John: I still had a lot of work to do on the PowerPC code generator. The biggest task was to replace the quick-and-dirty register allocator with a graph coloring-based allocator. This is one of the great algorithms in the history of compilers. For years people had been trying to come up with an accurate way to represent the lifetimes of variables, so that variables or temporaries that did not overlap could share a register. A lot of ad hoc techniques were developed, but this guy from IBM Watson Research Center named Greg Chaitin discovered a formal approach that solved the problem better than anything that had been previously attempted: build an interference graph which has an edge between any two variables whose values may be live at the same time, and then try to color this graph with N colors where N is the number of available registers.

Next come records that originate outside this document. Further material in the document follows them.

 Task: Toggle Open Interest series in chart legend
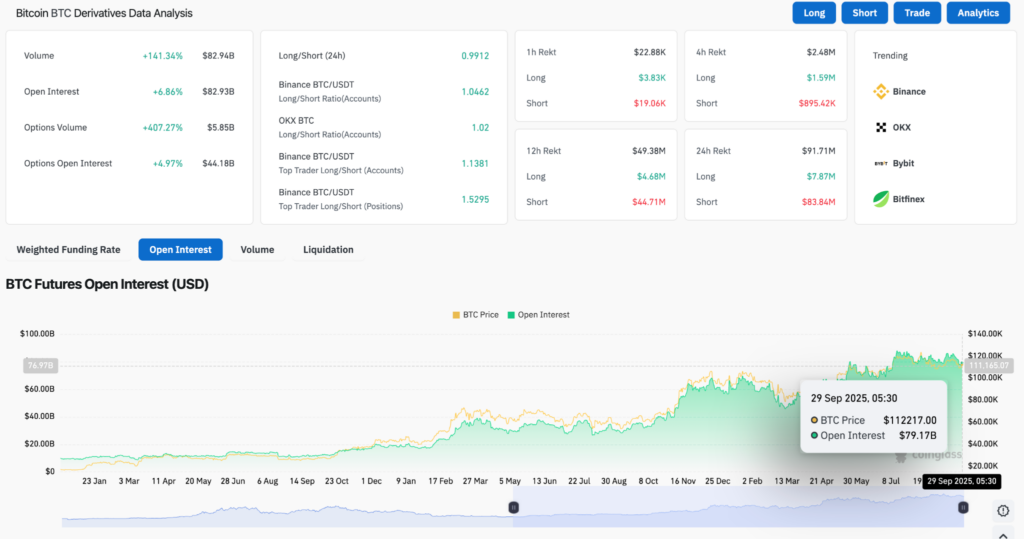point(539,315)
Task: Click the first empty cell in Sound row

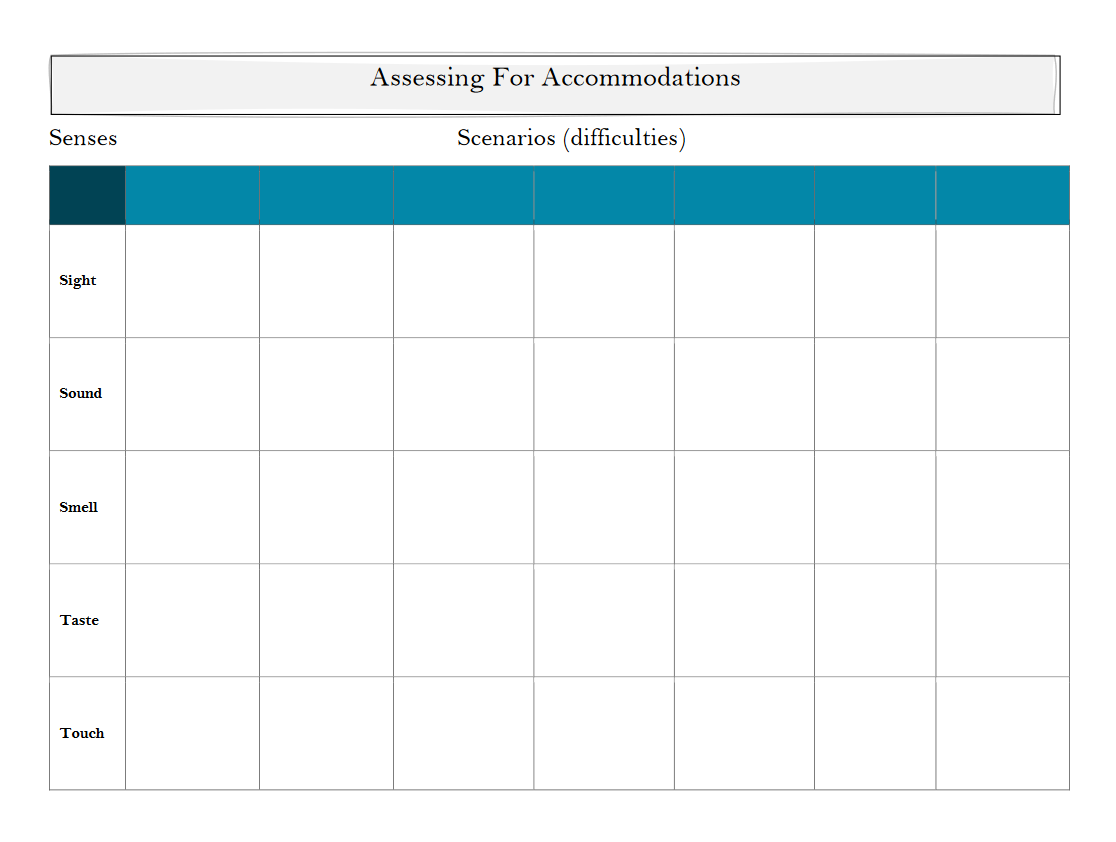Action: point(192,394)
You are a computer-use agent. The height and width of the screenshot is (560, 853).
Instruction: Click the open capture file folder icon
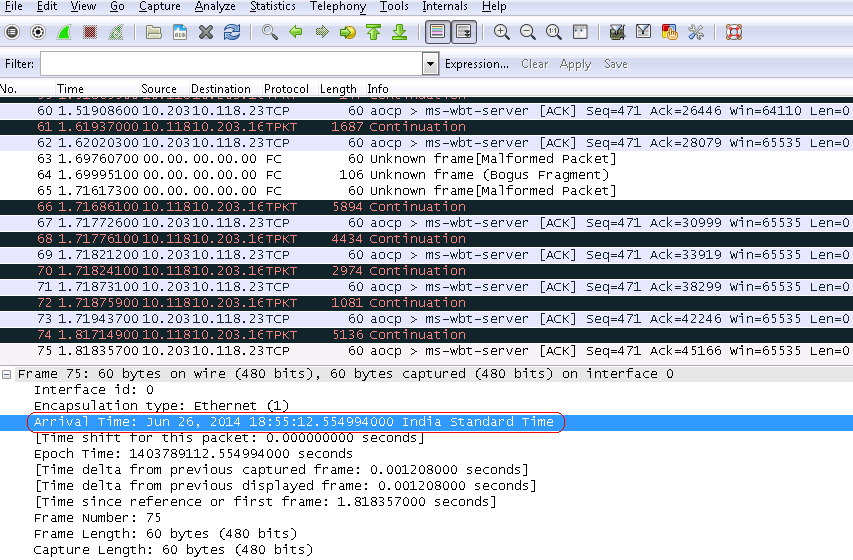point(153,32)
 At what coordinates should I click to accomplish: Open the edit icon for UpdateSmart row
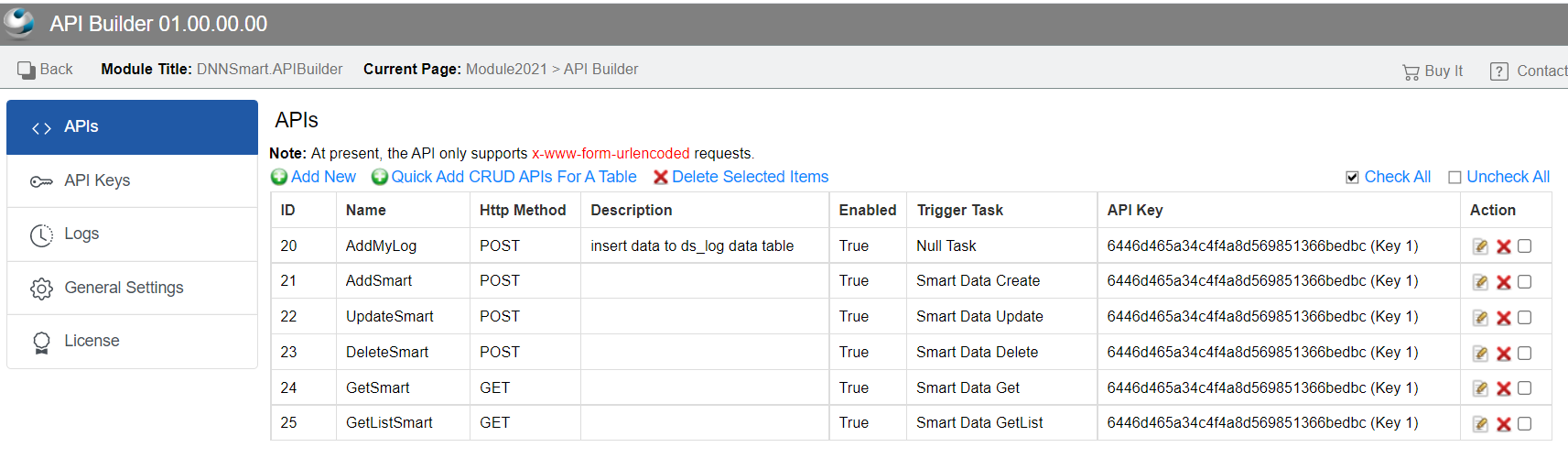(1480, 318)
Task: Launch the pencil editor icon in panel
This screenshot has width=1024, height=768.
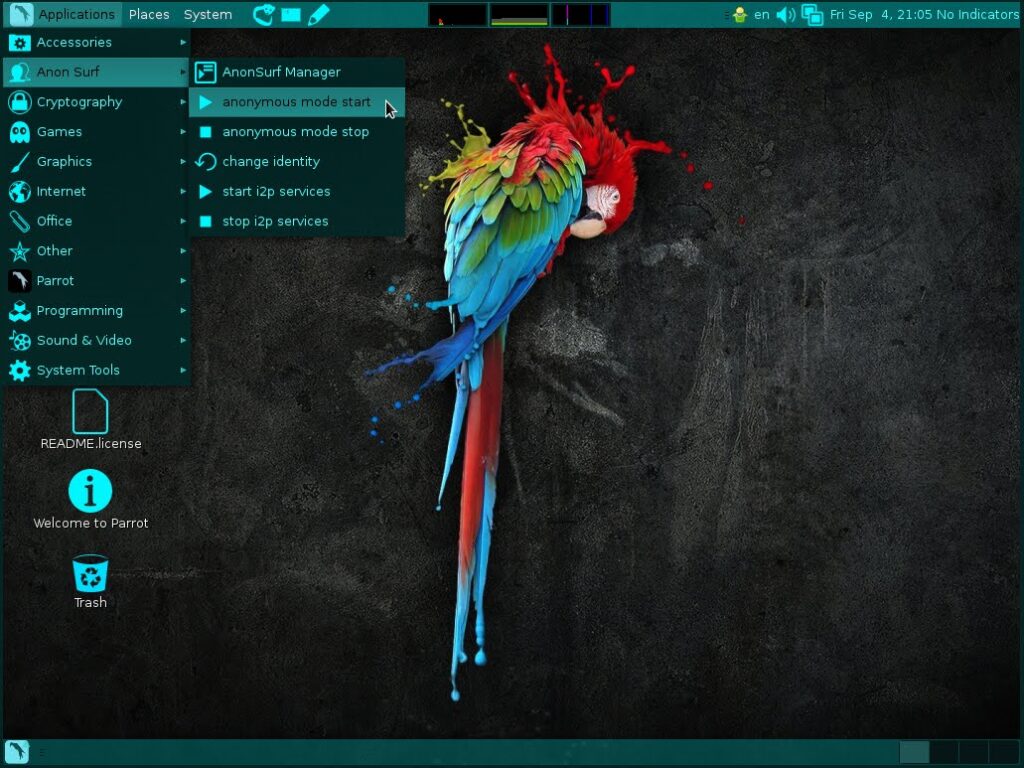Action: 318,14
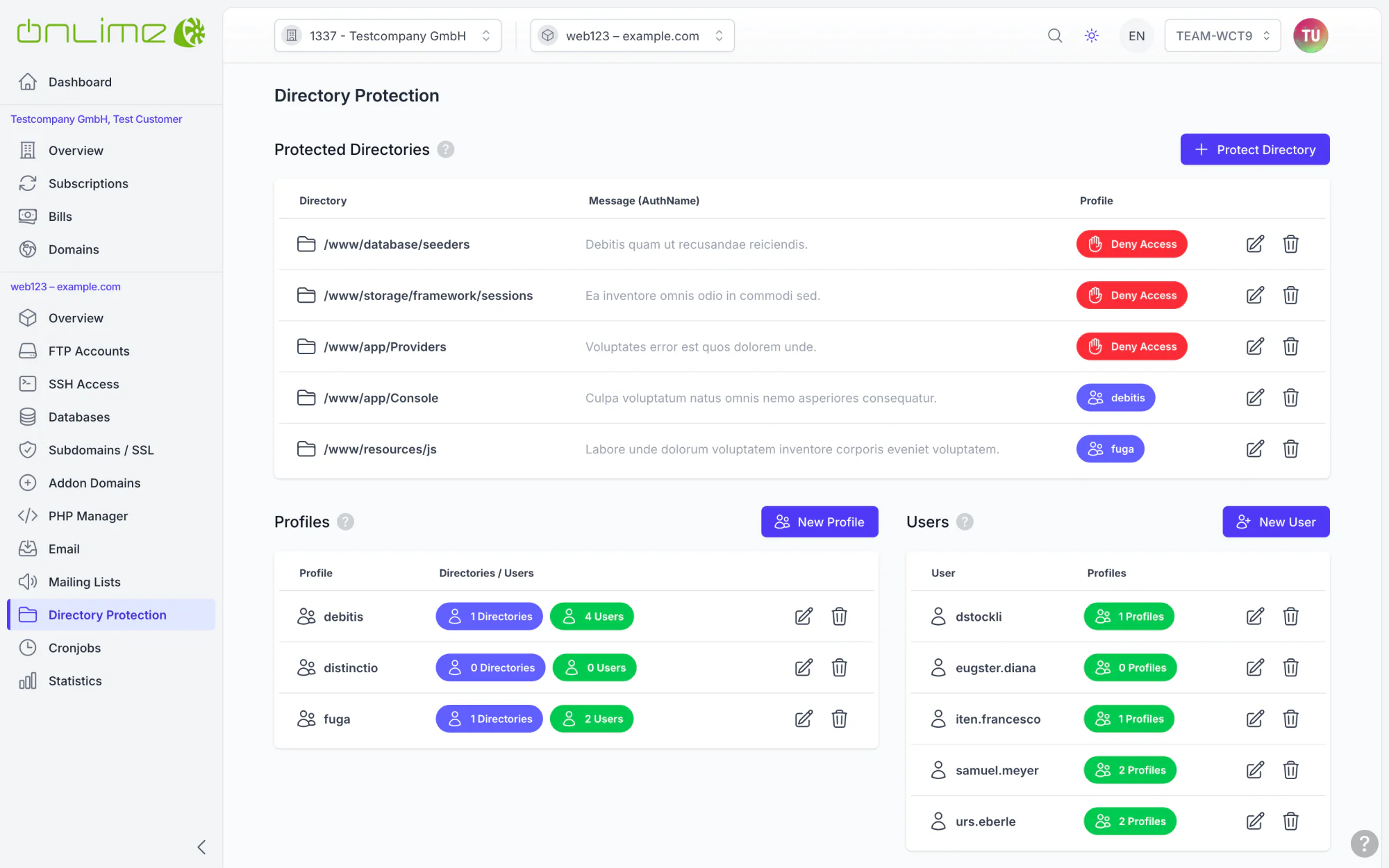Delete the fuga profile
1389x868 pixels.
pos(840,719)
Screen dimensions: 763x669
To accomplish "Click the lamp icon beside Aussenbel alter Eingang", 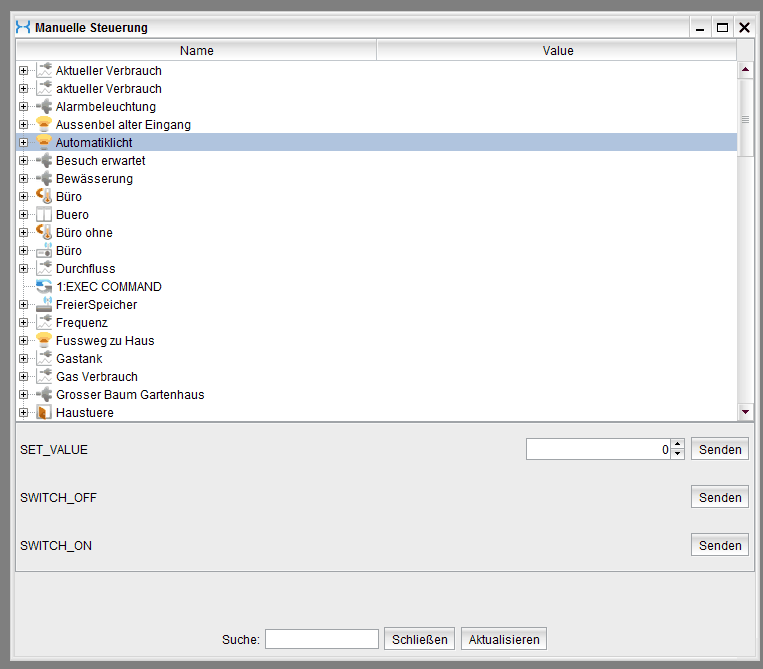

So my code generator assumes it has an infinite number of virtual registers, and generates the most efficient code it can under that assumption; for example, it assumes that all local variables, arguments, and TOC pointers can be assigned to a register. After the code is all generated, the register allocator tries to rewrite the virtual registers using real PowerPC registers, and generates extra code to spill values that couldnt get a real register. In most cases, everything gets a register since there are so many on the PowerPC. The smarter register allocator probably makes the overall largest contribution to code quality.
The algorithm has one drawback: it has O(N^2) complexity. There are actually programs which have so many intermediate expressions that the interference graph gets too large and it takes several minutes to color it. So I had to keep around the quick-and-dirty allocator as well, which is why youll sometimes get an annoying message that says the code generator ran out of registers if youre compiling without global optimizations.
Dave: And so, CodeWarrior was born!
John: By December I had pretty much everything working. After a last-minute dash to get C++ language support working on the PowerPC, we were able to burn our first public release, DR/1, starting a long Metrowerks tradition of getting things in under the wire and never missing a ship date. We introduced the product at the San Francisco Macworld Expo with our huge 8-page MacWeek advertisement, and CodeWarrior was born.
There were plenty of things to be cleaned up between DR/1 and DR/3, which was our real 1.0 release. But by shipping DR/1 and DR/2 when we did, and by working closely with a lot of the major Macintosh software vendors, we were able to help a lot of companies get their software ported to the PowerMac that otherwise might not have.
For me, I had accomplished what I had wanted to when I was back at Symantec: building the PowerPC compiler that most users would use to port their code to the new Power Macintoshes. And Greg had kept his promise and given me my dream job.